Let AI penetrate into every PC - Interpretation of AMD Ryzen AI architecture and

Many industry insiders believe that AI may become the core of the fifth industrial revolution following the steam engine,internal combustion engine,electricity,and information technology.So how will AI enter our lives?For the vast majority of ordinary consumers,it naturally starts with the PCs and digital devices closest to us.As the most commonly used computing devices at present,PCs have unique advantages in the development of AI applications.PC chip giants represented by AMD have keenly identified this trend and have brought powerful AI computing capabilities to every PC by integrating dedicated NPU in the processor.So,what are the specific features of the NPU in AMD's Ryzen processors now?How does Ryzen AI work in coordination between software and hardware?

Innovative NPU Design

Specifically Accelerates AI Computing

When AMD launched the Ryzen 7040 series mobile processors,it introduced a brand-new independent NPU module.The full name of NPU is Neural Network Processing Unit,which is specifically designed to accelerate neural network calculations in AI computing.AMD integrated the first-generation XDNA architecture NPU in the Ryzen 7040 series mobile processors,and in the recently released Ryzen AI 300 series processors,AMD has brought a larger scale,more powerful,and brand-new NPU based on the XDNA 2 architecture.So,what exactly is the internal design and working principle of the NPU?And how will its emergence enhance the AI application performance of the processor?

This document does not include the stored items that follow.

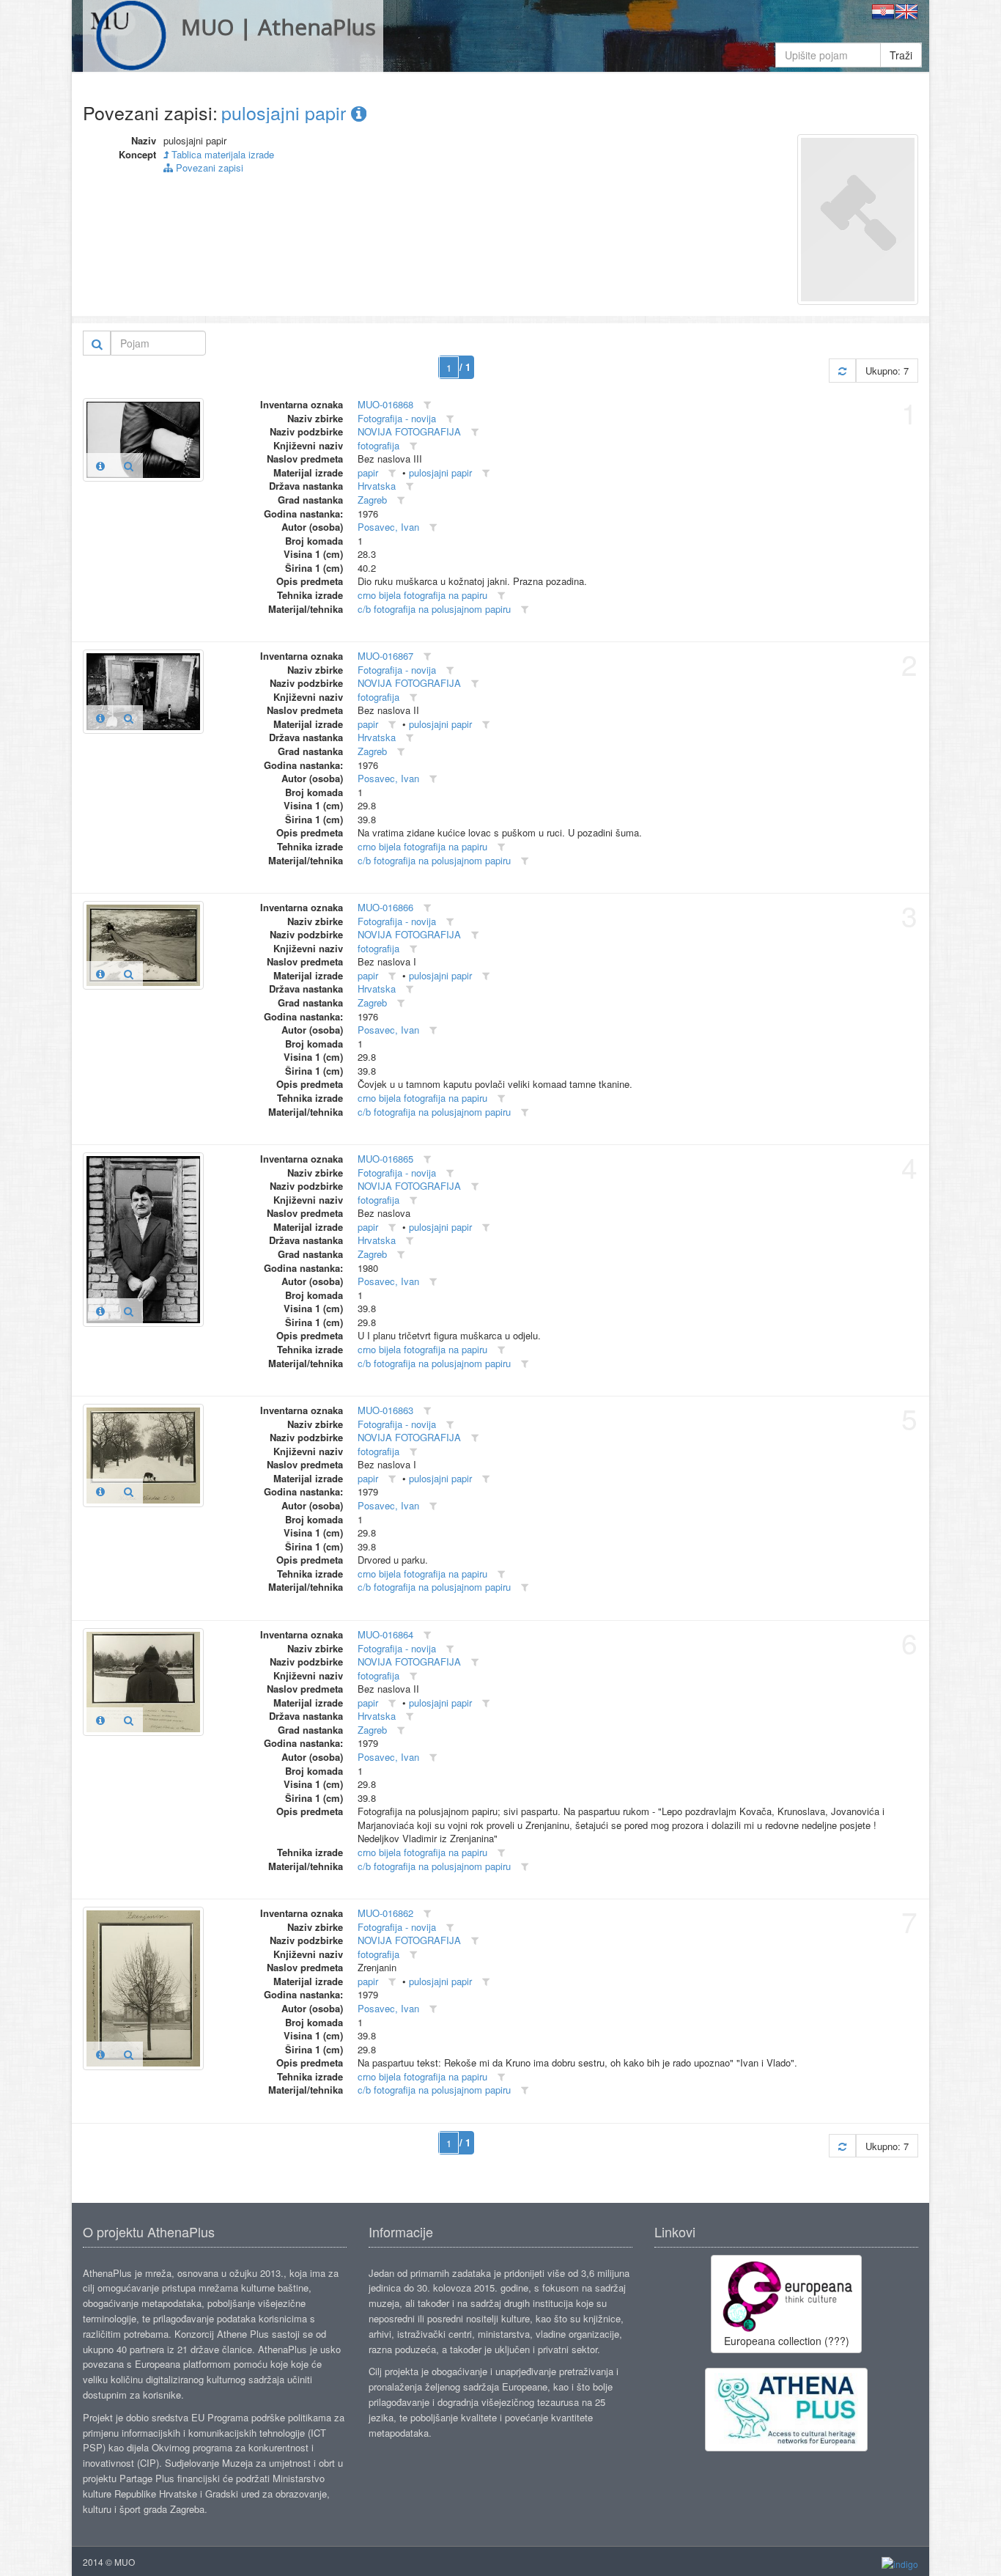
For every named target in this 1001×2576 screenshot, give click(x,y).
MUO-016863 (385, 1410)
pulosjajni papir (286, 112)
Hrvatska (377, 486)
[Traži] (97, 343)
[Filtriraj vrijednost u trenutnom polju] (427, 405)
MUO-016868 (385, 404)
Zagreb (372, 500)
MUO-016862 (385, 1913)
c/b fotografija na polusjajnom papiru (434, 609)
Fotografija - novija (397, 418)
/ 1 (464, 367)
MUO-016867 (385, 656)
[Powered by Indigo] (900, 2562)
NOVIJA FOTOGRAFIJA (409, 431)
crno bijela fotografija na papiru (422, 595)
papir (368, 472)
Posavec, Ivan (388, 527)
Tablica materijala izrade (221, 154)
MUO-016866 (385, 907)
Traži (901, 55)
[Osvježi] (842, 370)
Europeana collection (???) (786, 2340)
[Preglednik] (128, 465)
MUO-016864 (385, 1634)
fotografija (378, 445)
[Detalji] (100, 465)
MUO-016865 (385, 1159)
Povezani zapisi (208, 167)
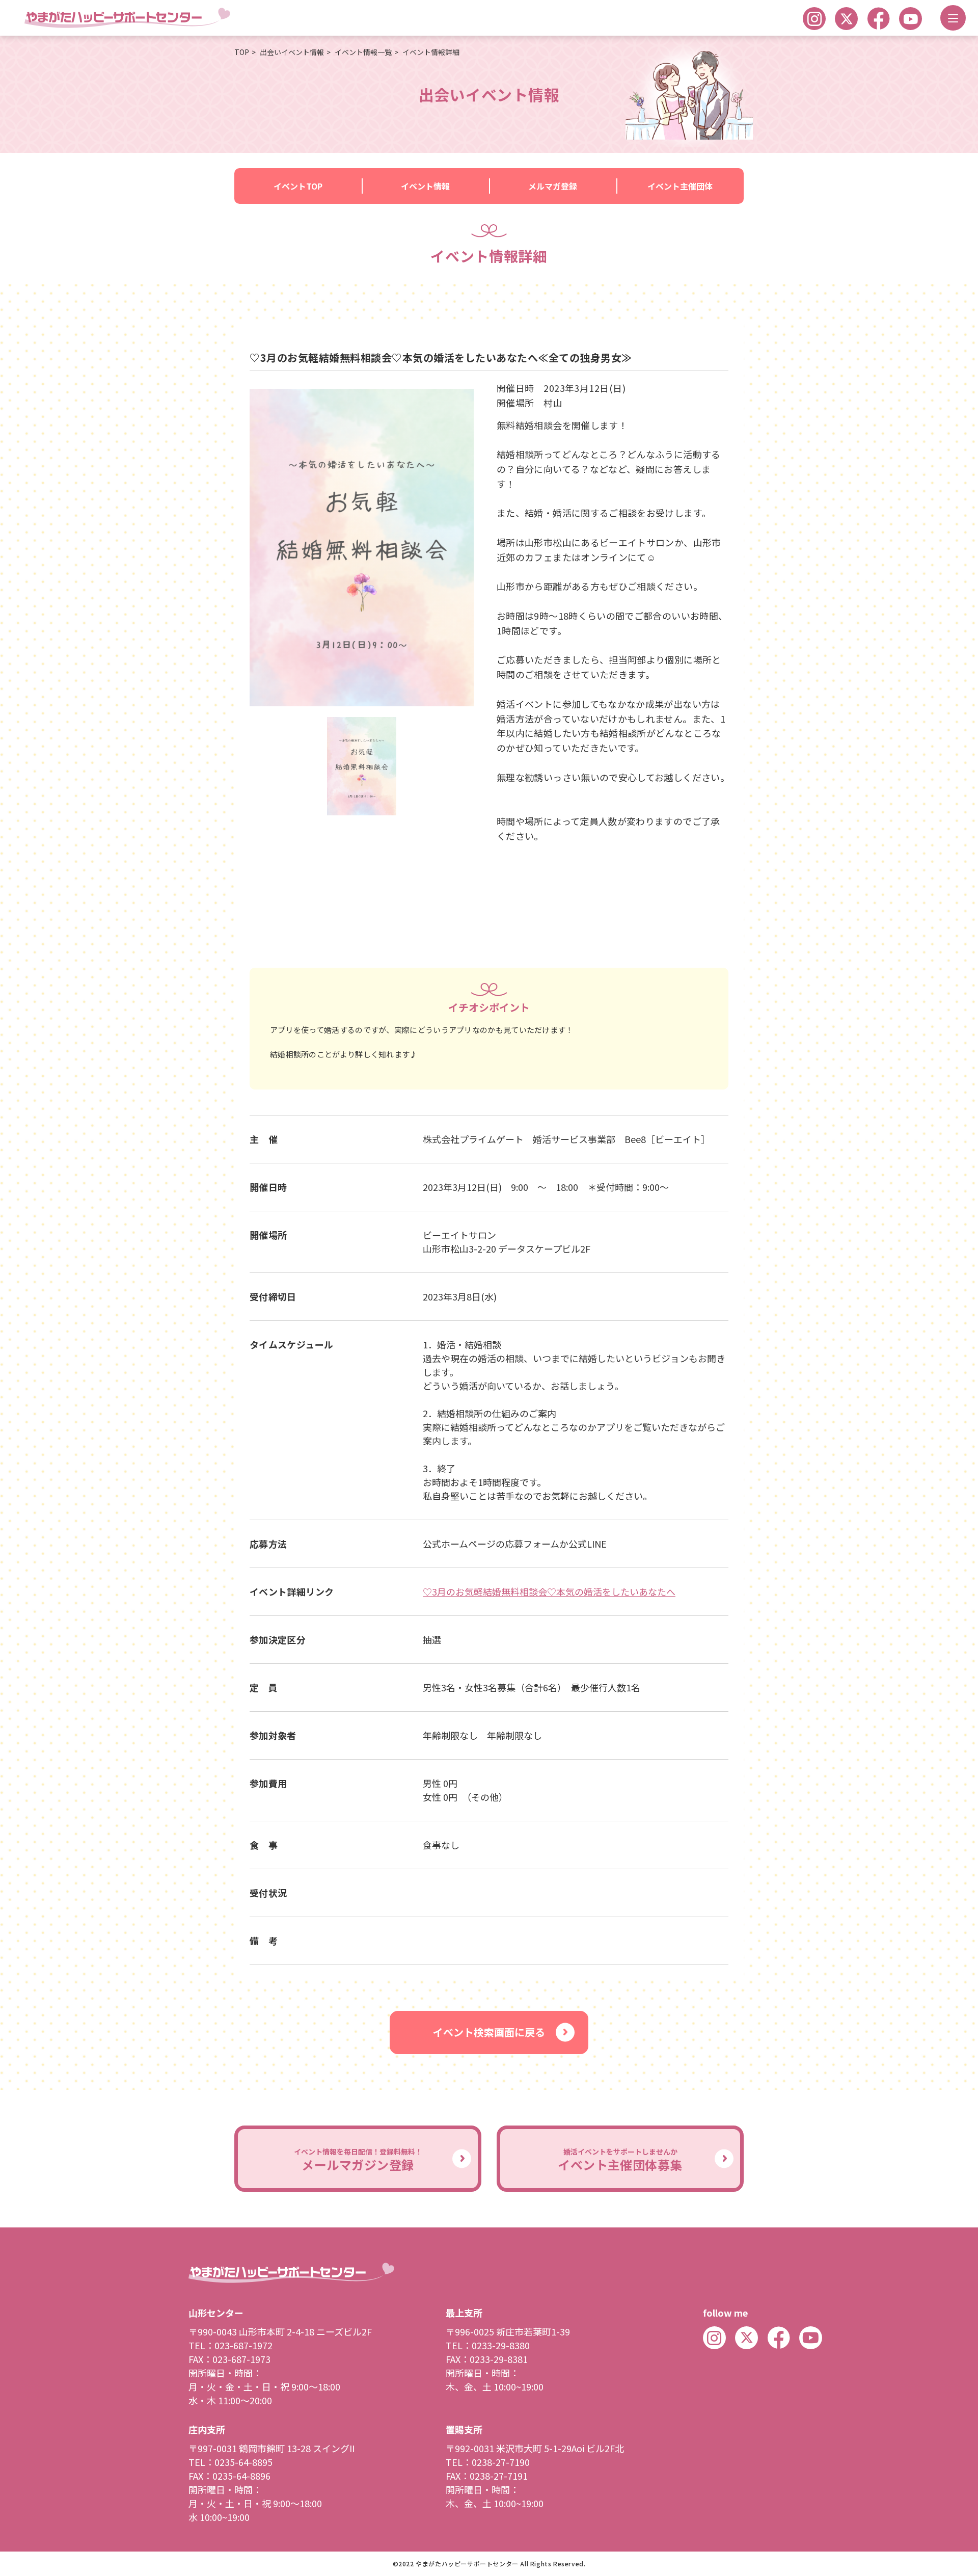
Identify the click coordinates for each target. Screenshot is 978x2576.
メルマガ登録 (552, 186)
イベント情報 (425, 186)
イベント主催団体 (680, 186)
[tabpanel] (362, 547)
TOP (241, 52)
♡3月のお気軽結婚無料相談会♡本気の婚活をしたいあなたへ (549, 1591)
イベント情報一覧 (363, 52)
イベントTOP (298, 186)
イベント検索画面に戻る (489, 2032)
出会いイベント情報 (292, 52)
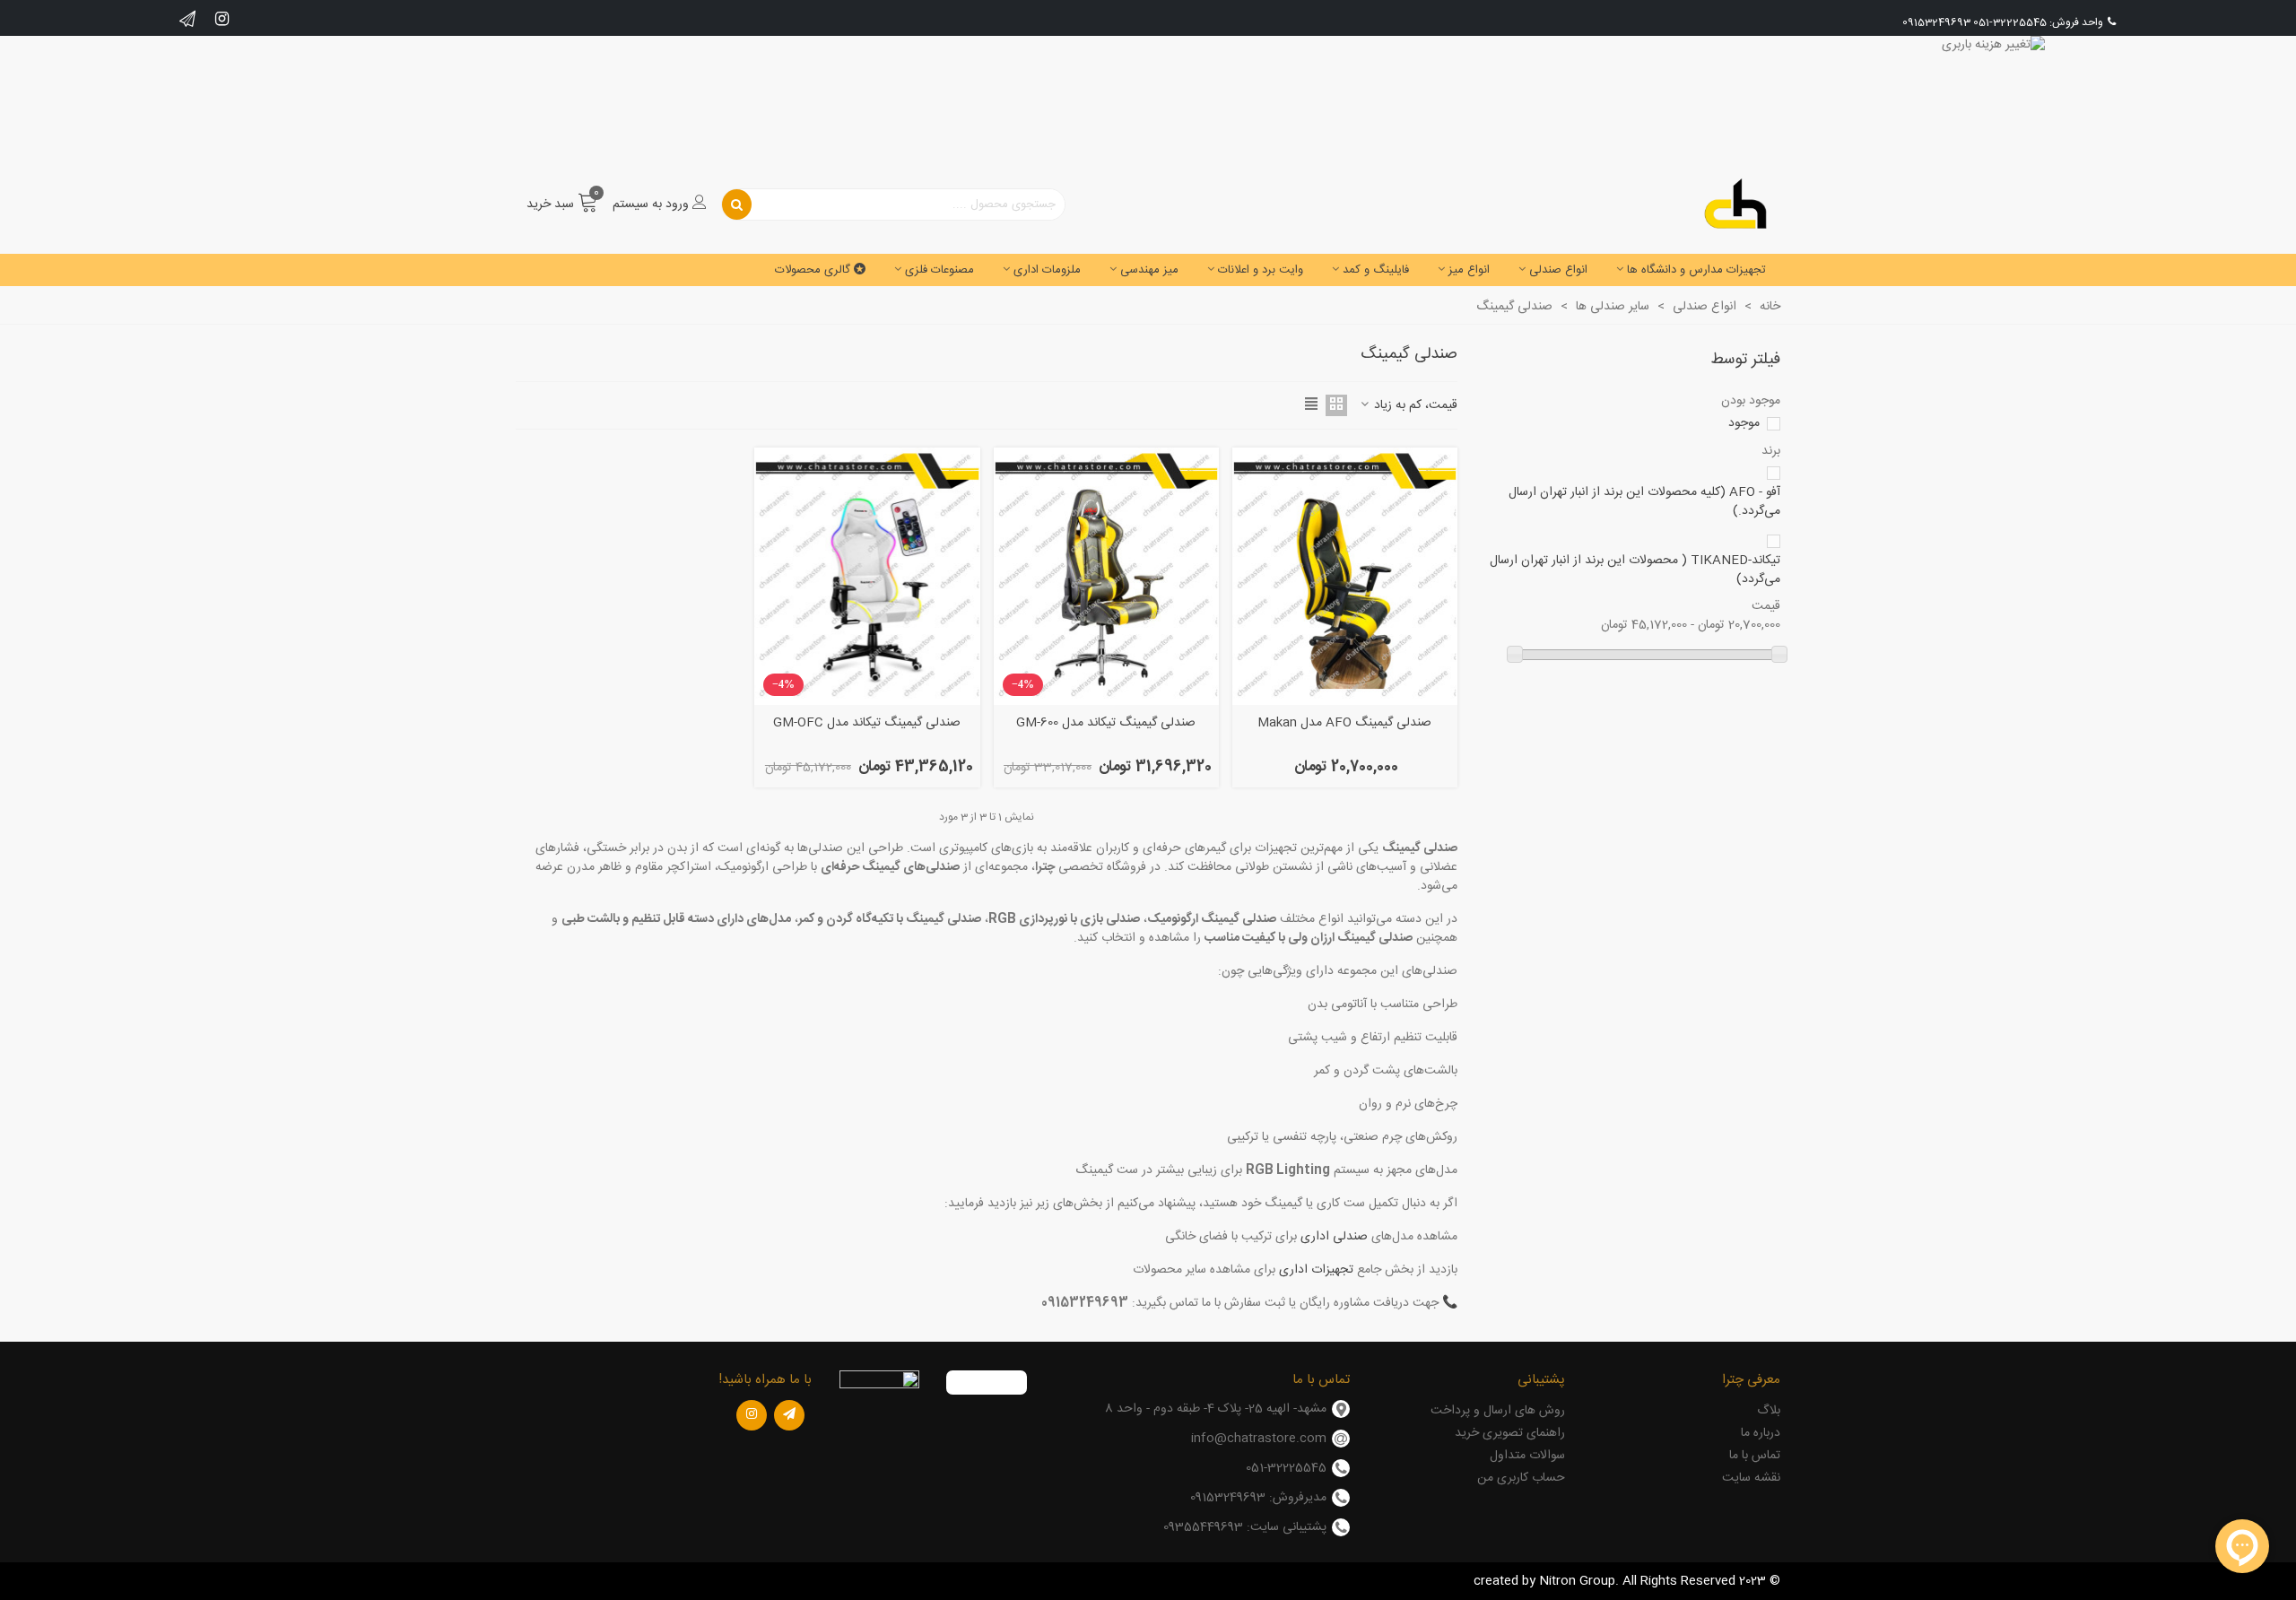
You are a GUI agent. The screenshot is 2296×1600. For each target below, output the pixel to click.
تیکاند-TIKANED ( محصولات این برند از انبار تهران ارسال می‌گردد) (1635, 570)
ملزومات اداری (1047, 270)
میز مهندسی (1149, 270)
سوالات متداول (1527, 1455)
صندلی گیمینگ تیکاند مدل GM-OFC (867, 723)
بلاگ (1768, 1411)
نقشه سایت (1751, 1478)
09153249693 (1936, 22)
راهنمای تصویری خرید (1510, 1433)
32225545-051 (2010, 22)
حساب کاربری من (1521, 1478)
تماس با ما (1754, 1455)
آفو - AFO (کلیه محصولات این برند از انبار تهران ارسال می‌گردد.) (1644, 502)
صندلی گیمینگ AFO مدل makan (1344, 723)
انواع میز (1469, 270)
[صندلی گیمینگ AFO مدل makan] (1344, 576)
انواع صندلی (1558, 270)
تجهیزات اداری (1316, 1270)
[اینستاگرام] (751, 1415)
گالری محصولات (812, 270)
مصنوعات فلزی (939, 270)
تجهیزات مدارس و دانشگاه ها (1696, 270)
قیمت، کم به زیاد (1413, 405)
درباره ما (1760, 1433)
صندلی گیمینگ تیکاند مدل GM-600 (1106, 723)
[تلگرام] (789, 1415)
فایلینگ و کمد (1376, 270)
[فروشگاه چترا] (1735, 205)
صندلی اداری (1334, 1237)
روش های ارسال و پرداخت (1498, 1411)
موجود (1744, 423)
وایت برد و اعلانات (1260, 270)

Looking back at history,AMD's NPU has deep roots with Xilinx.In 2020,AMD announced the acquisition of Xilinx for $49 billion.After the acquisition,while AMD continued to promote the development of Xilinx's original FPGA-related assets and acceleration chips,it also further developed Xilinx's extensive intellectual property in AI acceleration through technological integration,including the focus of today's discussion: the NPU.

Neural Network Computing: A Significant Difference from Traditional Computing

There is a significant difference between neural network computing and traditional computing.Traditional computing,such as logical computing of CPUs and stream computing of GPUs,involves a definite start,complex judgment and calculation in the middle,and then a definite result.The essence of neural network computing is actually to find the relationship between input and output values,and then use this relationship,generally referred to as a model,for a simulation process.This means that neural network computing involves large-scale parallel computing of massive data and is different from the parallel computing of traditional GPUs.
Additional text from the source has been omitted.